Chris’s shaved head looms into the lens. ‘Go on back to your corner shop.’
In a flurry of rage, Patel boots him in the shin.
‘Ow … shit, that hurt.’
‘Oi! That’s enough, all of you, PACK IT IN!’ Ben’s voice ricochets around the cavernous stone walls. 77
Annie looks at them both in disgust. ‘Don’t say things like that! You’re awful people, just awful.’
‘Oh, come on, lighten up, it was only a joke.’ Chris Davis rolls up his jeans to inspect the cut and bruise forming on his shin.
‘It’s always “only a joke” with you lot, isn’t it? Until it isn’t. Come on, Dave, let’s go home. This isn’t fun anymore.’ Annie is kneeling in the corner, checking on Dave. She glares at Ben, who eyeballs both of them. ‘Ben? You coming?’
‘No way. I’m going to do what we came here for.’
Without waiting for her to answer, Ben moves swiftly to a broken section of the stone wall leading to the blackened firebox of the chimney stack.
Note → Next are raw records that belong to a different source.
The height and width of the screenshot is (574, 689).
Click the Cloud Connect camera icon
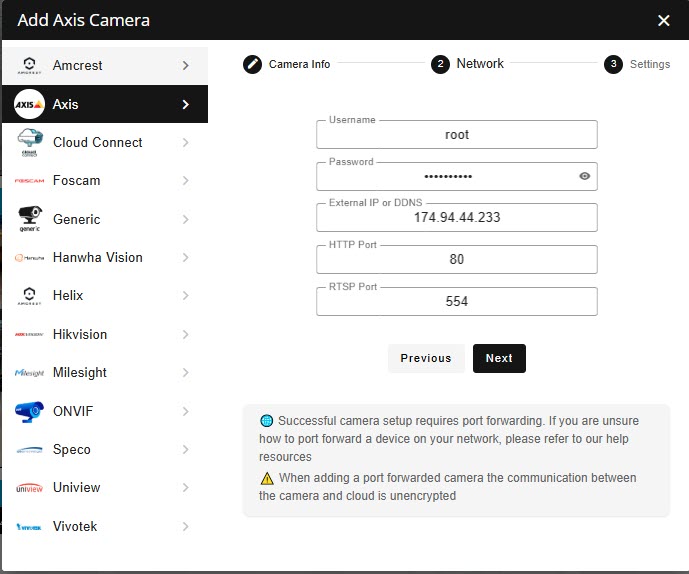tap(30, 143)
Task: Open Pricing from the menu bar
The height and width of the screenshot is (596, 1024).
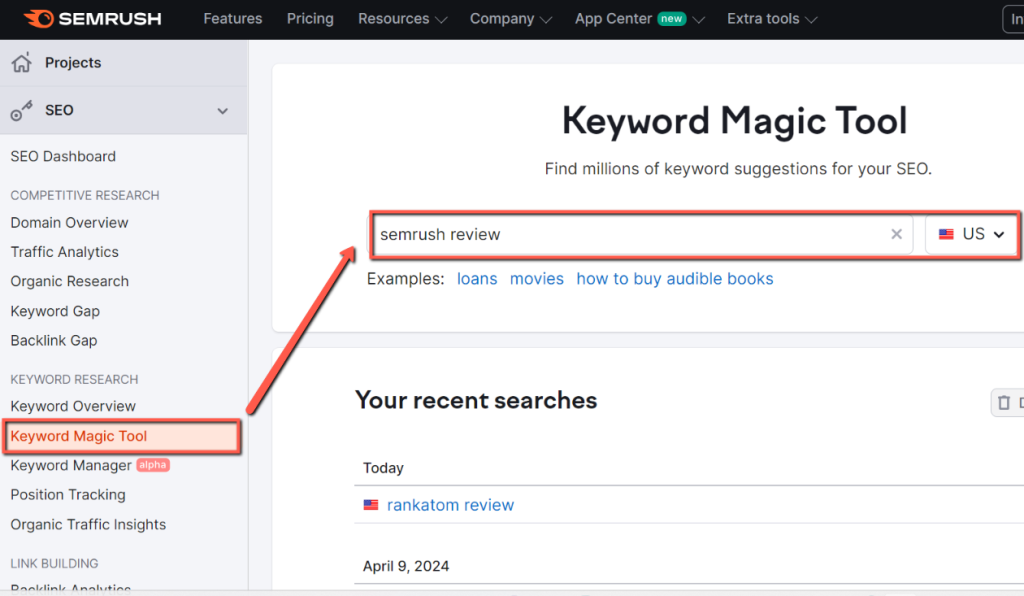Action: pyautogui.click(x=309, y=18)
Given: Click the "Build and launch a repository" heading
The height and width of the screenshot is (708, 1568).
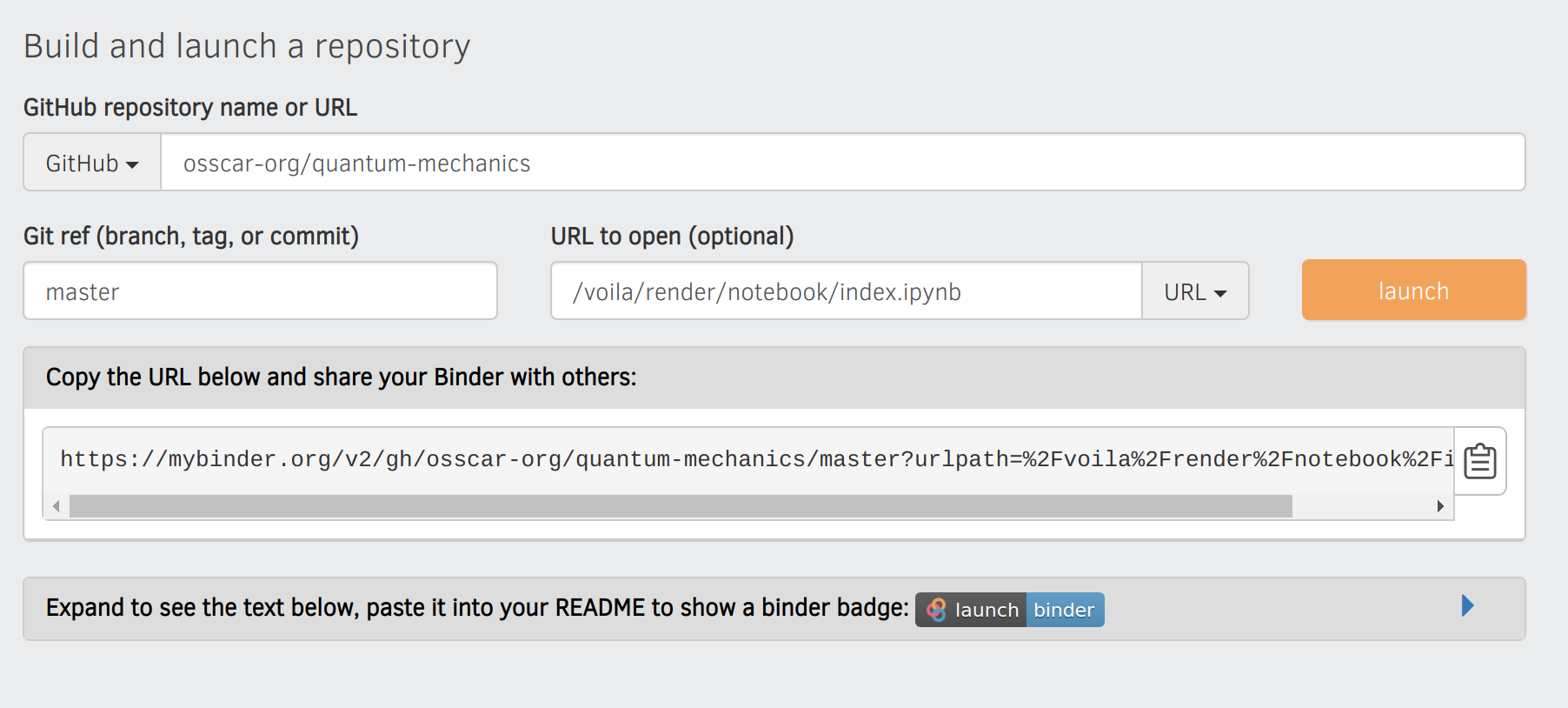Looking at the screenshot, I should pyautogui.click(x=247, y=46).

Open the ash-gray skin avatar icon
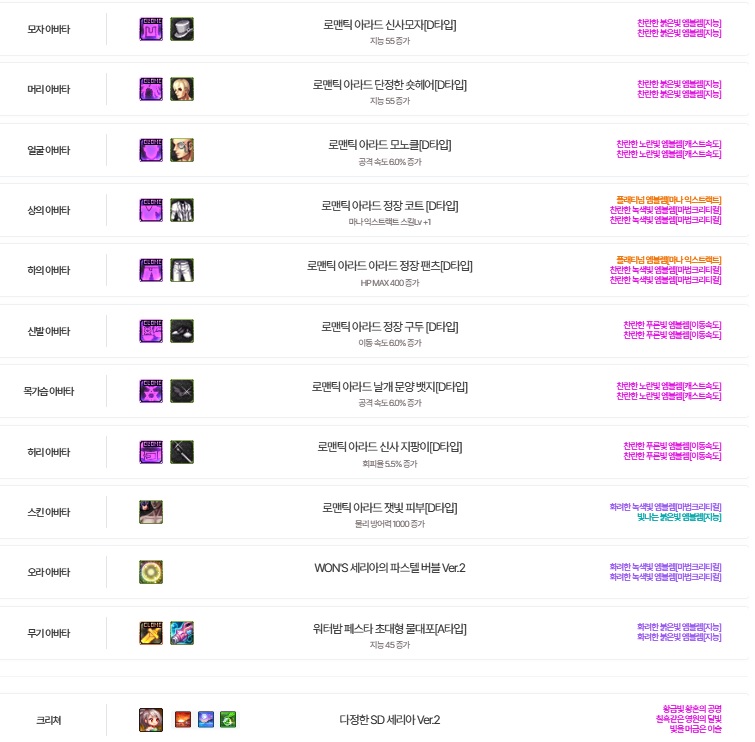151,512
An upward draught seems to be sucking in the air, urging him to climb. ‘Lynette, help me with the light.’
The chimney is massive, at least fifty feet high.
The moonlit sky is just visible in the distance, as droplets of water run down the smoke-stained walls of the flue.
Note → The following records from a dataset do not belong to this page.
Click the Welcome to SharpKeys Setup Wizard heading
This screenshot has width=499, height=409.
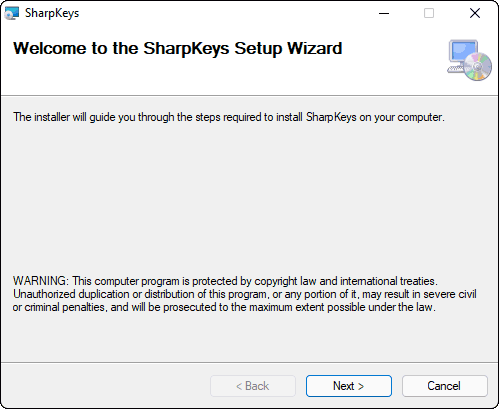(178, 48)
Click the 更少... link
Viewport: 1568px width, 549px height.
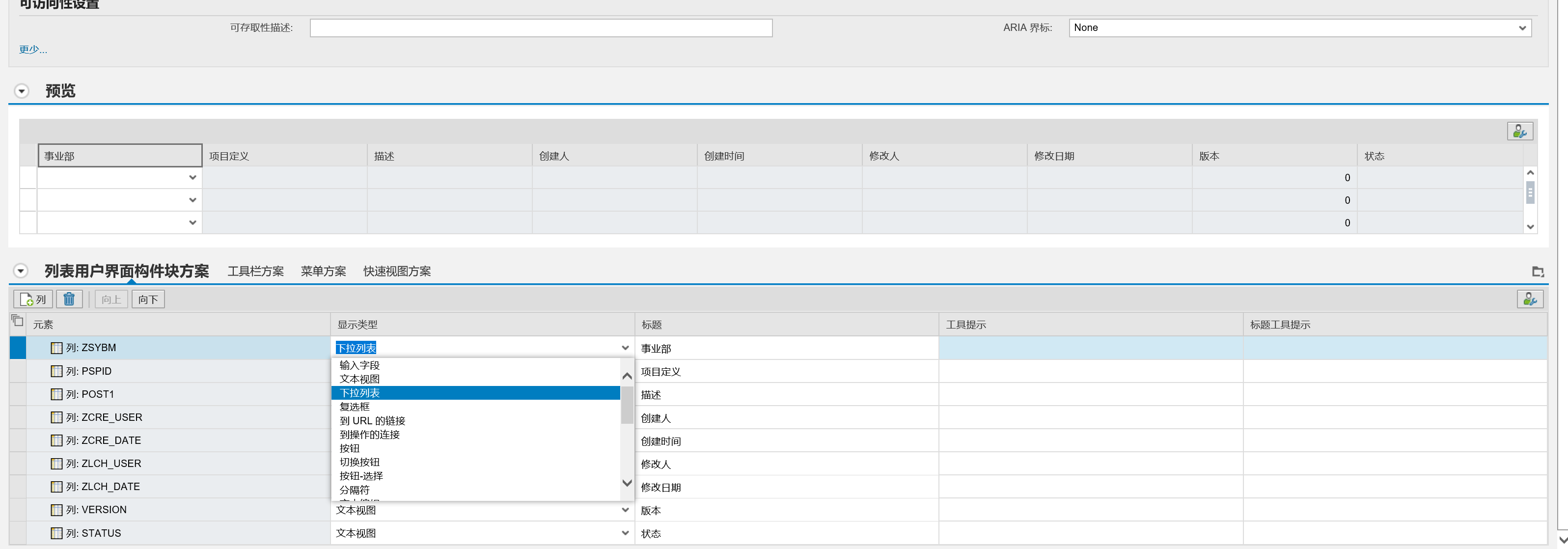(33, 49)
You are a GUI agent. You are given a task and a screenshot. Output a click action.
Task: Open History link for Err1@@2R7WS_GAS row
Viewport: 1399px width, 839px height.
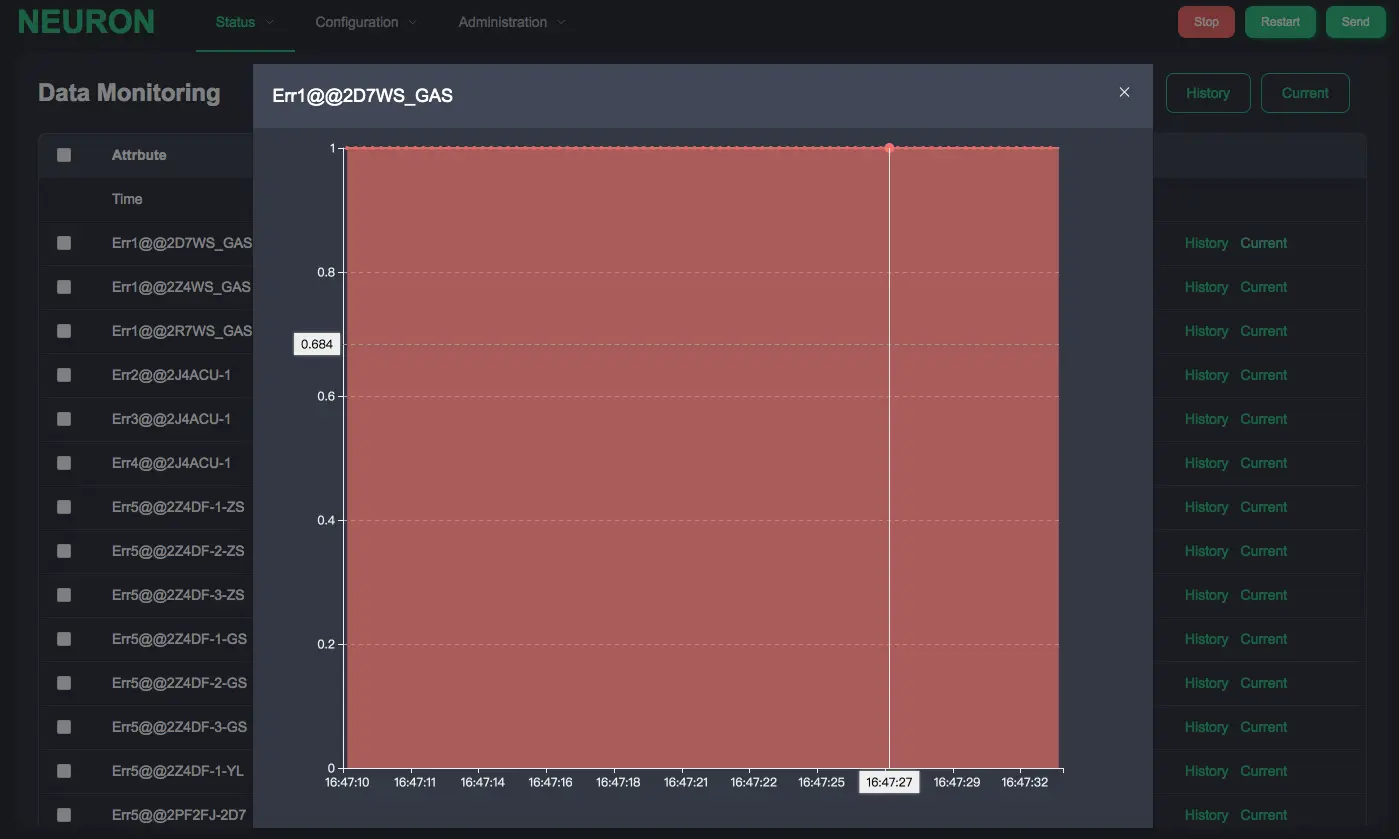pyautogui.click(x=1206, y=331)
Ben hammers at the bricks with an ice pick, banging iron pitons from Davis’s climbing kit into the mortar to create steps.
He threads rope and secures finger grips, building a makeshift spiral ladder around the narrow square sides of the chimney.
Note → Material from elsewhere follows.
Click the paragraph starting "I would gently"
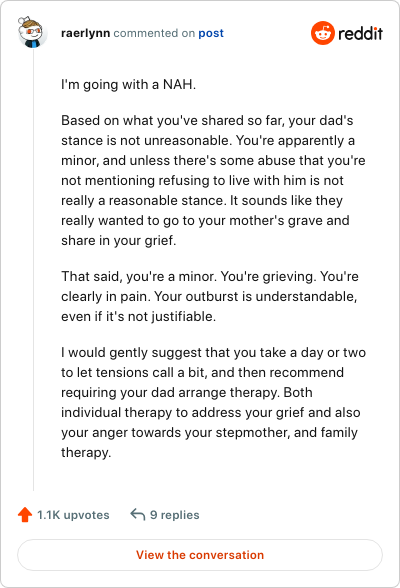Image resolution: width=400 pixels, height=588 pixels. pos(213,402)
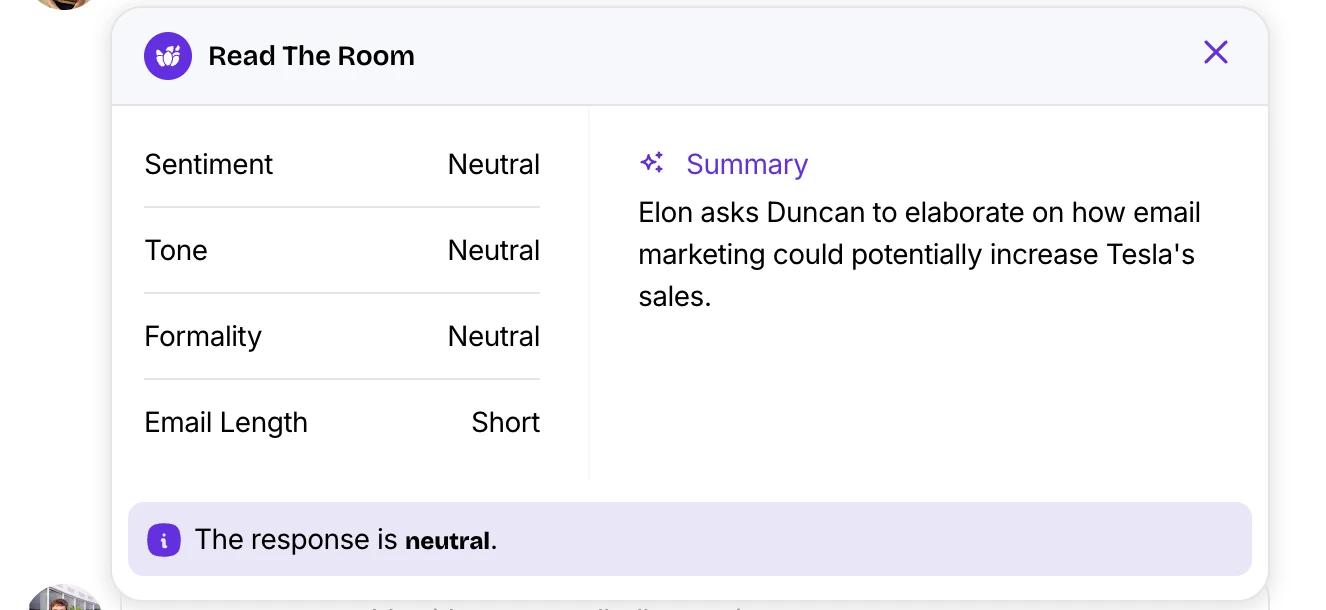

Slowly but surely, Ben hauls himself up on to the lintel of a smoke shelf and stares up through the brick shaft to the sky above.
Broken pieces of masonry crumble down into the void below.
The distant sounds of hammering and heaving echo down the brick stack and out into the vast cavern as Ben finally summits, pushing himself up on to the chimney crown.
‘Hey, come on up, to the Crow’s Nest. I can see everything from here!’ His voice seems miles away.
Annie’s head cranes in through the broken gap. ‘Ben (Ben) … Ben? (Ben?)’ Her voice echoes off the walls. ‘I’m going home. It’s too dark. We’ll come back in the daylight, OK? (OK?)’ There’s no answer. Annie withdraws and starts to head back down the ladder. 78
‘Chicken shit,’ Lynette mutters, just as Annie is out of earshot and before her hand grabs the rope. ‘Room for one more up there? I’m going all the way, Ben.’
Annie waits at the bottom of the ladder as Dave jumps down the last few rungs, trying to style out some last-ditch bravado. ‘Glad to be back on terra firma … that was a close call.’ He checks the camera slung over his shoulder, wiping the lens with his sleeve.
‘I’m sorry about what they said. I hate it.’ She places her hand on his arm.
‘It’s OK, we’re used to it. All the names, all the games.’ He winks at her.
In the half light, Annie suddenly notices his deep-green eyes, perfect skin and jaw line, his beautiful black wavy hair. For a second, she can’t breathe. Dave moves his arm away from hers and flushes.
She inclines her head towards him. ‘Why do you film everything?’
‘I dunno …’ In the darkness, his eyes sparkle at hers. ‘It’s a documentary … of life, I guess.’
‘Hmm. Endless hours of nonsense, probably?’
‘Not always. Sometimes you catch something really special. Like now.’ Dave stands smiling at her.
A shaft of moonlight between moving clouds momentarily drapes Annabel Maddock in a gossamer cloak of ethereal white light. She smiles at him. ‘You missed it.’
‘Nah … it’s up here.’ He gently taps a finger to his head. As Annie turns, he secretly switches off the camera, held at his waist like a gunslinger. It’s all there on Dave Patel’s video tape, shot with a very specific camera. In truth, he never fails to capture what he needs.